The Semillon Ballroom, set up for a business meeting/conference/presentation. It’s huge in there. Image via Mercure Resort Hunter Valley.

The Boos!

  • The Shiraz Room has a parquetry dance floor (more on this below!) and ugly carpet.
  • The room a step up from the Shiraz Room, the Semillon Ballroom, had no windows or any form of natural light.

Now, before I conclude, you may be wondering, why was the parquetry dance floor a problem? Well, for those who don’t know what a parquetry dance floor is, it’s this:

parquetry dance floor

Parquet Dance Floor with ‘Wood Effect’. Image via Tops Marquees.

Usually, I don’t have a problem with it, but Mr Big took one look at it, turned to me, and gave me the ‘hella-no-scared-face’. You know, this one:

buffy_heck no_scared

It’s Buffy! Image via List of Reactions.

He later told me that he’s very un-co, and therefore, a parquetry dance floor? Not a good thing.

The Bighorn Conclusion: Unfortunately, the Shiraz Room didn’t fit the bill and the Semillon Ballroom was too “indoors”. Alas, we had to move on.

The Sebel Kirkton Park

Ah, the Sebel! This one got into our top-three, as the photos were stunning. We didn’t actually visit this one at the same time as the above venues, but later on. It was just Mr Big and I leisurely roaming around the Hunter. When we got there we were greeted by their wedding coordinator Ruth, who took us to all three ceremony and both reception spots.

The Yays!

  • A beautiful location! Absolutely stunning.
  • Guests get discounted accommodation.
  • The Hunter-Rothbury room, the reception space we were looking at, had extra rooms for potential use.
  • It’s an all-inclusive wedding space – accommodation, ceremony, and reception all in the one place. They also have a wedding coordinator with you throughout the whole day.

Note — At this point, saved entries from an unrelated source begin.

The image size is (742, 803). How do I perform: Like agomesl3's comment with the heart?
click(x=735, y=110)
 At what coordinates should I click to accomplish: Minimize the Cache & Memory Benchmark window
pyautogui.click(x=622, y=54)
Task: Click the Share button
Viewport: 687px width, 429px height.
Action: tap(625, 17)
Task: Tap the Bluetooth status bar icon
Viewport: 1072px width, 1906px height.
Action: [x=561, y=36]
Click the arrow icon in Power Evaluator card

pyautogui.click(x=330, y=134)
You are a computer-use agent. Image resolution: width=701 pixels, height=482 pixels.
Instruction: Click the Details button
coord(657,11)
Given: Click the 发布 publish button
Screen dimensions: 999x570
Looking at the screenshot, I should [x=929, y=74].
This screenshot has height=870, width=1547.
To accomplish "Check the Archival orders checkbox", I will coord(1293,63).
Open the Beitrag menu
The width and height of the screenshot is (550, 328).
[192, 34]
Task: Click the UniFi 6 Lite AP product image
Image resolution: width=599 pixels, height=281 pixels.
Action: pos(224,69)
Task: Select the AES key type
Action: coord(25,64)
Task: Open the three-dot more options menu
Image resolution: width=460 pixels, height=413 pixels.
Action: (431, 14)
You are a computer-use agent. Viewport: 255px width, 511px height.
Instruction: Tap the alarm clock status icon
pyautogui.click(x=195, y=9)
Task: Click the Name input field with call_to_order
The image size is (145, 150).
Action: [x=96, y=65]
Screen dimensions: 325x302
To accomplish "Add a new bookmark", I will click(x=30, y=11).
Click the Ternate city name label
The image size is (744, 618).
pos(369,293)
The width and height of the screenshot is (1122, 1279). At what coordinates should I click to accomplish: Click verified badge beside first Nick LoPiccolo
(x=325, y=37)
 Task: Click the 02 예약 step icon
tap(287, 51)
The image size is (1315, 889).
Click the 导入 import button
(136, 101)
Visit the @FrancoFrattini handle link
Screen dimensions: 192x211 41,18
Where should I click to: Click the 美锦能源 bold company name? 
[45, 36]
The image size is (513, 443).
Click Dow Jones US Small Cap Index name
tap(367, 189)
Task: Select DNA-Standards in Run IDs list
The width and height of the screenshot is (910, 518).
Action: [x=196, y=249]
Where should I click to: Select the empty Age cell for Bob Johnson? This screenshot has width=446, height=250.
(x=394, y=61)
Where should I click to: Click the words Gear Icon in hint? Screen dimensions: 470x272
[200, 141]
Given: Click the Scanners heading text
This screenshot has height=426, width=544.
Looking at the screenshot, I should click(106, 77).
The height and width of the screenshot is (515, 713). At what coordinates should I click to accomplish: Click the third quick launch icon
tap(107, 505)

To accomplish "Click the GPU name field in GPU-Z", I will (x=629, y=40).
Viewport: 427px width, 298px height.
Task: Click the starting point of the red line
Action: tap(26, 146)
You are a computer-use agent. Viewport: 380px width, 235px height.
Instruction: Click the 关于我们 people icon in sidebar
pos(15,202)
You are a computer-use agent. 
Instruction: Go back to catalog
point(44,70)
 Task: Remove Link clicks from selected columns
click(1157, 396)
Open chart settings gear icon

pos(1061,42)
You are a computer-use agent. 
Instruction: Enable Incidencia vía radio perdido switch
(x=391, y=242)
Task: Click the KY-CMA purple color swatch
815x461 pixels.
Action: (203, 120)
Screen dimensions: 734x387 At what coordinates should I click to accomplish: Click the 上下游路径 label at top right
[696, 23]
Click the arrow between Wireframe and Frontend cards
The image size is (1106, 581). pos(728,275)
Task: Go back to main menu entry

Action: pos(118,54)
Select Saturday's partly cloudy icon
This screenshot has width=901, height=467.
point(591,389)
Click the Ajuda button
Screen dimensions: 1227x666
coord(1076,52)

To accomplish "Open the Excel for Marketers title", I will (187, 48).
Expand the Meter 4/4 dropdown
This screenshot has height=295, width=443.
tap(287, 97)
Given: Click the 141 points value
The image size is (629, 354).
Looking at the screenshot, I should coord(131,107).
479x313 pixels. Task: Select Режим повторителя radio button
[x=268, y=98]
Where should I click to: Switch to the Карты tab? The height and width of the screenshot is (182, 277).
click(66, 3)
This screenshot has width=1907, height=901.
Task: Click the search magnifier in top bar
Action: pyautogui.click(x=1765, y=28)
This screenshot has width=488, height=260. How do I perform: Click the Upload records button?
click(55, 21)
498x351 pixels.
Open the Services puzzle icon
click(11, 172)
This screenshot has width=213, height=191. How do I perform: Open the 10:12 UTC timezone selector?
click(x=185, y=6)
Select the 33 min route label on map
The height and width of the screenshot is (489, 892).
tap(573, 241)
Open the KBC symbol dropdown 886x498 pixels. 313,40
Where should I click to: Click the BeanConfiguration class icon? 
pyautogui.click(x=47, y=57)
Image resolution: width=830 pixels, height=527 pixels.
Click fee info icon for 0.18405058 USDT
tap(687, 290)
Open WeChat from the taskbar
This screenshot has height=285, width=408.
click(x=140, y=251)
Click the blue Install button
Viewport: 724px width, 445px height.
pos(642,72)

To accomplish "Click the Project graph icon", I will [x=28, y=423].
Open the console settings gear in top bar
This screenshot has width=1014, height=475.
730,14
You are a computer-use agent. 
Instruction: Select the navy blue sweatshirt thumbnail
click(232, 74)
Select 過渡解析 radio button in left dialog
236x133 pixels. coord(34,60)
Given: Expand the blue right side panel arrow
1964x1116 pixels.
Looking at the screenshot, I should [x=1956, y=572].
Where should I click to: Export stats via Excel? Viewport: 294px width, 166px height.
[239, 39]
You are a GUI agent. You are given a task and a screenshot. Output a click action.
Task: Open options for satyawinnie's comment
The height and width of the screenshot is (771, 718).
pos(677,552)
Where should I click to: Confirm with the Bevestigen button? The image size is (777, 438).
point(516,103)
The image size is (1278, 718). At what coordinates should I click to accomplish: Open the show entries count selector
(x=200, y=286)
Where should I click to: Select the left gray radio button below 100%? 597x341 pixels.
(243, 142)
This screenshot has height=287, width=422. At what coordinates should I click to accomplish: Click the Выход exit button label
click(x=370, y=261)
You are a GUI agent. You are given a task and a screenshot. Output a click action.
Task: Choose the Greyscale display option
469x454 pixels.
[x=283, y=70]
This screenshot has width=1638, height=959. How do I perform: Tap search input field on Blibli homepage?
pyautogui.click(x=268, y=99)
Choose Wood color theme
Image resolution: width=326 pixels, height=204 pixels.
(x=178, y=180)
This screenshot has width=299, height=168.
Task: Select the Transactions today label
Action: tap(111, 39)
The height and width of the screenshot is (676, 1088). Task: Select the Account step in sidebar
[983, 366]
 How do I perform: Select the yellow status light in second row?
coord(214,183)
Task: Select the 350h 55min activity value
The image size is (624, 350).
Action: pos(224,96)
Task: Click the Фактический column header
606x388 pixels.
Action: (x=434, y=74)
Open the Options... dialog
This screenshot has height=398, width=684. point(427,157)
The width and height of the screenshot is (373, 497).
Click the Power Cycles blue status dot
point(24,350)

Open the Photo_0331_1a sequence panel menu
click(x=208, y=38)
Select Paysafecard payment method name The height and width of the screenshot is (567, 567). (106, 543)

Now before I go on to the Boos and the conclusion, let me show you just how stunning this place is. Miss Big is a bad blogger, however, and didn’t get any personal photos, but there’s no lack of them. So with that being said, let me whet your appetite:

sebel_wisteria

At the Wisteria Walk, one of the ceremony locations. Image via Vibrant Photography.

sebel_entrance

At the entrance to the Sebel Kirkton Park Hotel. Image via Beautiful Moments, Photography by Cathy Crawley.

Now, with all that being said, you may think, ‘So, Miss Big, this is the one you chose, right?’. Well, hive, that wasn’t the case.

The Boos!

  • The reception space went against one of our major criteria: seamless entry and exit of guests inside and outside
  • No courtyard or sitting area for guests to enjoy the views
  • A parquetry dance floor (but it didn’t bother us as much as it was much bigger)
  • They didn’t seem to allay our problems when we inquired about a potential bug problem.

The Bighorn Conclusion: It was almost perfect and Mr Big and I were giving it some serious thought. That was until we got to the two in our top-three.

But for now, this post has gone on for far too long! I don’t want you guys getting bored of me!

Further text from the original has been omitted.